Start of Data shown

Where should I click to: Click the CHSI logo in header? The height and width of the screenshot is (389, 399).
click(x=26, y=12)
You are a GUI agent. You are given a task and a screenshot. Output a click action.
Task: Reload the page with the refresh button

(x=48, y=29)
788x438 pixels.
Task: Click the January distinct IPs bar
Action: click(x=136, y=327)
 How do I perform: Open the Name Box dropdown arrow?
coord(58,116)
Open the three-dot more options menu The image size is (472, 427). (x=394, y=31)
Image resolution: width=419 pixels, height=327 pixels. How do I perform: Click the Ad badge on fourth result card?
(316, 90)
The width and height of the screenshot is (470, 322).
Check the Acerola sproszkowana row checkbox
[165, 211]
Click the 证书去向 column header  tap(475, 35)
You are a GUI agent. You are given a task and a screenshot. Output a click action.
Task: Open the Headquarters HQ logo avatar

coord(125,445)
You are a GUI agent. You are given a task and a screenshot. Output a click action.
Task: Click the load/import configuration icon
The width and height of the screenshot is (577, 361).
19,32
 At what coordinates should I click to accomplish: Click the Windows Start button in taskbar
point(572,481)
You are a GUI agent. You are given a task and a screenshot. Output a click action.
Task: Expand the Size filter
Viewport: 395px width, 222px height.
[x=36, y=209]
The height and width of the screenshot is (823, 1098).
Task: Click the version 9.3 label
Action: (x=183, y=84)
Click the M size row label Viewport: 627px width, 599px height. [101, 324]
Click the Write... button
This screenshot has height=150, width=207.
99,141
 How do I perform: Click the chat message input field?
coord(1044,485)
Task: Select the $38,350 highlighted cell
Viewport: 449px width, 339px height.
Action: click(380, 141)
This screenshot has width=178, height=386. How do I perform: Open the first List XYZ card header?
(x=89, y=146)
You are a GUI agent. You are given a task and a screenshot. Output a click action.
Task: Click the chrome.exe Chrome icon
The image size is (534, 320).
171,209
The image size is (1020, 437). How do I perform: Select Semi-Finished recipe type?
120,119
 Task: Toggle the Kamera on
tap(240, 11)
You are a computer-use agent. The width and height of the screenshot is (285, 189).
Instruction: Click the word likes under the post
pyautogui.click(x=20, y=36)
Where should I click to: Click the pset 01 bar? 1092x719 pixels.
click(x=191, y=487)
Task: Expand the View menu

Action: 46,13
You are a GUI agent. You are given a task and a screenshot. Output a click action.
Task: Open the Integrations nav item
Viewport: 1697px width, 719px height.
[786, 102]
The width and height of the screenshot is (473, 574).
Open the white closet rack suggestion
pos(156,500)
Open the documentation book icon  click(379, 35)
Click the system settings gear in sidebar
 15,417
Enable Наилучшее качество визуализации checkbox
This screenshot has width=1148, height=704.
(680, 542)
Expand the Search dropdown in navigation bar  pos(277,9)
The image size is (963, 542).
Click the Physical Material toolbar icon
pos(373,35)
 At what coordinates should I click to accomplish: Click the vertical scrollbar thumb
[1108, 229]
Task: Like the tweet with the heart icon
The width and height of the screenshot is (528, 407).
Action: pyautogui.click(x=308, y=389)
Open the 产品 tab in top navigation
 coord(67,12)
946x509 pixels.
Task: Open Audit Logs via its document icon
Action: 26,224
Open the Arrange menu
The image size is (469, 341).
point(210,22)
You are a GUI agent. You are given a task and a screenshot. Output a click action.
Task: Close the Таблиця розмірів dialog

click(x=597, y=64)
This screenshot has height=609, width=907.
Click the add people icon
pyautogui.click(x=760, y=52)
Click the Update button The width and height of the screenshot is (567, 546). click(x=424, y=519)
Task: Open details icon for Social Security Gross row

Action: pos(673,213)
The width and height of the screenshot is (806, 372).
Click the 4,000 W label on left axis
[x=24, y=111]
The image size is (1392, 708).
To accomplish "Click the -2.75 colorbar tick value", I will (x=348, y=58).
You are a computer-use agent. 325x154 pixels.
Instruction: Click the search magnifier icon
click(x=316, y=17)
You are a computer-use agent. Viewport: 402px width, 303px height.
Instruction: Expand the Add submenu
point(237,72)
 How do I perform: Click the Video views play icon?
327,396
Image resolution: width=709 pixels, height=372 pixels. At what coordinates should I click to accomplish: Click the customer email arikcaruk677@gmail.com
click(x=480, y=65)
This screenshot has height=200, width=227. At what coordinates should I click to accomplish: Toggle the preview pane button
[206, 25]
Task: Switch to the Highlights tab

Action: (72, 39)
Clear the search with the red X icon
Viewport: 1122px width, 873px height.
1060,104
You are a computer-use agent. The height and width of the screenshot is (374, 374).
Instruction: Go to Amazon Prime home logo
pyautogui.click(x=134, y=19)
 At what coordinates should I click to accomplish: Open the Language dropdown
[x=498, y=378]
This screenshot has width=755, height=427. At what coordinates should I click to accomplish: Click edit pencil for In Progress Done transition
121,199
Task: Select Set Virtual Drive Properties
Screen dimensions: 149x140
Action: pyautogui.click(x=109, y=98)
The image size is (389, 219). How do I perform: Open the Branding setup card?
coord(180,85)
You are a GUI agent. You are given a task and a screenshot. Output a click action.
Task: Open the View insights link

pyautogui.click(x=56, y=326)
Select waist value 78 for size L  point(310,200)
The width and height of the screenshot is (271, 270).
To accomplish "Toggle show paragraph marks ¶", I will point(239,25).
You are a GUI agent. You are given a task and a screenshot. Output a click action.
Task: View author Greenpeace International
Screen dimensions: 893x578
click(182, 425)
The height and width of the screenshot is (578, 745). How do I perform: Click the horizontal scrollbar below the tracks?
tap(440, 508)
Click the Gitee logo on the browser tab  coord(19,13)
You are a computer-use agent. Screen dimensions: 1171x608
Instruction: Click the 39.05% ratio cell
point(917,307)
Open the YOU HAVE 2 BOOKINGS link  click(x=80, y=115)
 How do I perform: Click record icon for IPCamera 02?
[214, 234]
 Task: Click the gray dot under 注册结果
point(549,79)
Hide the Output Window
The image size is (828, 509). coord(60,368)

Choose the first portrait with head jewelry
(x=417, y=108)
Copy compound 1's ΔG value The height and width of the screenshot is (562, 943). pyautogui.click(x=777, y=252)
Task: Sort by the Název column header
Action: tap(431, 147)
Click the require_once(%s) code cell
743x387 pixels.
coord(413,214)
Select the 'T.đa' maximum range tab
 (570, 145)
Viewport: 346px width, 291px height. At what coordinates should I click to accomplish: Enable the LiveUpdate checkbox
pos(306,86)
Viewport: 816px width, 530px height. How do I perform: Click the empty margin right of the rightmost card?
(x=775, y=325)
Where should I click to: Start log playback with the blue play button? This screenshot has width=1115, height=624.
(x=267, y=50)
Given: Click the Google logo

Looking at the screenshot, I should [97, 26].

End of Data shown

# [Instructions to follow]
Transcribe all records exactly as written.

# [Result of the exercise]
Where should I click to: Click the CHSI logo in header? The height and width of the screenshot is (389, 399).
click(x=26, y=12)
You are a GUI agent. You are given a task and a screenshot. Output a click action.
Task: Reload the page with the refresh button

(x=48, y=29)
788x438 pixels.
Task: Click the January distinct IPs bar
Action: click(x=136, y=327)
 How do I perform: Open the Name Box dropdown arrow?
coord(58,116)
Open the three-dot more options menu The image size is (472, 427). (x=394, y=31)
Image resolution: width=419 pixels, height=327 pixels. How do I perform: Click the Ad badge on fourth result card?
(316, 90)
The width and height of the screenshot is (470, 322).
Check the Acerola sproszkowana row checkbox
[165, 211]
Click the 证书去向 column header  tap(475, 35)
You are a GUI agent. You are given a task and a screenshot. Output a click action.
Task: Open the Headquarters HQ logo avatar

coord(125,445)
You are a GUI agent. You are given a task and a screenshot. Output a click action.
Task: Click the load/import configuration icon
The width and height of the screenshot is (577, 361).
19,32
 At what coordinates should I click to accomplish: Click the Windows Start button in taskbar
point(572,481)
You are a GUI agent. You are given a task and a screenshot. Output a click action.
Task: Expand the Size filter
Viewport: 395px width, 222px height.
[x=36, y=209]
The height and width of the screenshot is (823, 1098).
Task: Click the version 9.3 label
Action: (x=183, y=84)
Click the M size row label Viewport: 627px width, 599px height. [101, 324]
Click the Write... button
This screenshot has height=150, width=207.
99,141
 How do I perform: Click the chat message input field?
coord(1044,485)
Task: Select the $38,350 highlighted cell
Viewport: 449px width, 339px height.
Action: click(380, 141)
This screenshot has width=178, height=386. How do I perform: Open the first List XYZ card header?
(x=89, y=146)
You are a GUI agent. You are given a task and a screenshot. Output a click action.
Task: Click the chrome.exe Chrome icon
The image size is (534, 320).
171,209
The image size is (1020, 437). How do I perform: Select Semi-Finished recipe type?
120,119
 Task: Toggle the Kamera on
tap(240, 11)
You are a computer-use agent. The width and height of the screenshot is (285, 189).
Instruction: Click the word likes under the post
pyautogui.click(x=20, y=36)
Where should I click to: Click the pset 01 bar? 1092x719 pixels.
click(x=191, y=487)
Task: Expand the View menu

Action: 46,13
You are a GUI agent. You are given a task and a screenshot. Output a click action.
Task: Open the Integrations nav item
Viewport: 1697px width, 719px height.
[786, 102]
The width and height of the screenshot is (473, 574).
Open the white closet rack suggestion
pos(156,500)
Open the documentation book icon  click(379, 35)
Click the system settings gear in sidebar
 15,417
Enable Наилучшее качество визуализации checkbox
This screenshot has width=1148, height=704.
(680, 542)
Expand the Search dropdown in navigation bar  pos(277,9)
The image size is (963, 542).
Click the Physical Material toolbar icon
pos(373,35)
 At what coordinates should I click to accomplish: Click the vertical scrollbar thumb
[1108, 229]
Task: Like the tweet with the heart icon
The width and height of the screenshot is (528, 407).
Action: pyautogui.click(x=308, y=389)
Open the 产品 tab in top navigation
 coord(67,12)
946x509 pixels.
Task: Open Audit Logs via its document icon
Action: 26,224
Open the Arrange menu
The image size is (469, 341).
point(210,22)
You are a GUI agent. You are given a task and a screenshot. Output a click action.
Task: Close the Таблиця розмірів dialog

click(x=597, y=64)
This screenshot has height=609, width=907.
Click the add people icon
pyautogui.click(x=760, y=52)
Click the Update button The width and height of the screenshot is (567, 546). click(x=424, y=519)
Task: Open details icon for Social Security Gross row

Action: pos(673,213)
The width and height of the screenshot is (806, 372).
Click the 4,000 W label on left axis
[x=24, y=111]
The image size is (1392, 708).
To accomplish "Click the -2.75 colorbar tick value", I will (x=348, y=58).
You are a computer-use agent. 325x154 pixels.
Instruction: Click the search magnifier icon
click(x=316, y=17)
You are a computer-use agent. Viewport: 402px width, 303px height.
Instruction: Expand the Add submenu
point(237,72)
 How do I perform: Click the Video views play icon?
327,396
Image resolution: width=709 pixels, height=372 pixels. At what coordinates should I click to accomplish: Click the customer email arikcaruk677@gmail.com
click(x=480, y=65)
This screenshot has height=200, width=227. At what coordinates should I click to accomplish: Toggle the preview pane button
[206, 25]
Task: Switch to the Highlights tab

Action: (72, 39)
Clear the search with the red X icon
Viewport: 1122px width, 873px height.
1060,104
You are a computer-use agent. The height and width of the screenshot is (374, 374).
Instruction: Go to Amazon Prime home logo
pyautogui.click(x=134, y=19)
 At what coordinates should I click to accomplish: Open the Language dropdown
[x=498, y=378]
This screenshot has width=755, height=427. At what coordinates should I click to accomplish: Click edit pencil for In Progress Done transition
121,199
Task: Select Set Virtual Drive Properties
Screen dimensions: 149x140
Action: pyautogui.click(x=109, y=98)
The image size is (389, 219). How do I perform: Open the Branding setup card?
coord(180,85)
You are a GUI agent. You are given a task and a screenshot. Output a click action.
Task: Open the View insights link

pyautogui.click(x=56, y=326)
Select waist value 78 for size L  point(310,200)
The width and height of the screenshot is (271, 270).
To accomplish "Toggle show paragraph marks ¶", I will point(239,25).
You are a GUI agent. You are given a task and a screenshot. Output a click action.
Task: View author Greenpeace International
Screen dimensions: 893x578
click(182, 425)
The height and width of the screenshot is (578, 745). How do I perform: Click the horizontal scrollbar below the tracks?
tap(440, 508)
Click the Gitee logo on the browser tab  coord(19,13)
You are a computer-use agent. Screen dimensions: 1171x608
Instruction: Click the 39.05% ratio cell
point(917,307)
Open the YOU HAVE 2 BOOKINGS link  click(x=80, y=115)
 How do I perform: Click record icon for IPCamera 02?
[214, 234]
 Task: Click the gray dot under 注册结果
point(549,79)
Hide the Output Window
The image size is (828, 509). coord(60,368)

Choose the first portrait with head jewelry
(x=417, y=108)
Copy compound 1's ΔG value The height and width of the screenshot is (562, 943). pyautogui.click(x=777, y=252)
Task: Sort by the Název column header
Action: tap(431, 147)
Click the require_once(%s) code cell
743x387 pixels.
coord(413,214)
Select the 'T.đa' maximum range tab
 (570, 145)
Viewport: 346px width, 291px height. At what coordinates should I click to accomplish: Enable the LiveUpdate checkbox
pos(306,86)
Viewport: 816px width, 530px height. How do I perform: Click the empty margin right of the rightmost card?
(x=775, y=325)
Where should I click to: Start log playback with the blue play button? This screenshot has width=1115, height=624.
(x=267, y=50)
Given: Click the Google logo

Looking at the screenshot, I should [97, 26].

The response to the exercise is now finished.